Parution : imagine… 49, Montréal, 1989, p. 10-22.
Privilégiant une approche philosophique, Jean-Claude Simard tente de définir la science-fiction en étudiant la relation au temps qu’entretient ce genre littéraire. Il commence par départager la science-fiction de la prospective. La première propose une « projection de l’imagination dans le futur » tandis que la seconde repose sur « des extrapolations rationnelles ». Est-ce à dire que la SF serait sœur de la religion, celle-ci ayant toujours été « liée à une projection imaginée d’une après-vie », nécessairement située dans le futur ? Non, répond l’essayiste car il faut distinguer avenir (« ce qui hantera toujours l’esprit de l’être humain ») et futur (« ces moments non advenus encore, mais qui formeront un jour les alluvions du passé »). L’avenir est le domaine de la religion tandis que la SF nous entretient du futur.

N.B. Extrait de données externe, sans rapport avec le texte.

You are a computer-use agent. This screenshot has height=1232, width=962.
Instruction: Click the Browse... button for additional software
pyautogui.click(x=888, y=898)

En étudiant le rapport au temps dans les civilisations judéo-chrétiennes et gréco-romaines, Simard constate que la pensée du futur leur est étrangère. Elle apparaît en fait avec la notion de progrès et elle s’appuie sur une mémoire rétrospective car « la science-fiction est la projection, dans un futur anticipé, de la mémoire imaginée du présent ». Elle est littéralement « une archéologie du futur ». Cette caractérisation de la SF amène l’auteur à se pencher sur le fameux paradoxe temporel qui ébranle les principes de base de notre pensée (les principes de causalité, de non-contradiction et d’identité).
Pour le résoudre, les auteurs de SF ont élaboré des conceptions alternatives du temps, notamment l’hypothèse du temps momentanément déformable et la théorie des univers parallèles. Simard démontre que ces solutions sont insatisfaisantes et ne permettent pas de rétablir les principes évoqués plus haut. En fait, pour lui, le paradoxe temporel est le résultat d’un malentendu : il n’existe pas. Reprenant sa définition de la science-fiction (« la mémoire imaginée du présent »), l’essayiste montre qu’elle combine audacieusement deux facultés contradictoires, la mémoire basée sur « la nécessité temporelle rigoureuse » et l’imagination, « domaine de tous les possibles », en relativisant la première.
Source : Janelle, Claude, L'ASFFQ 1989, Le Passeur, p. 245-246.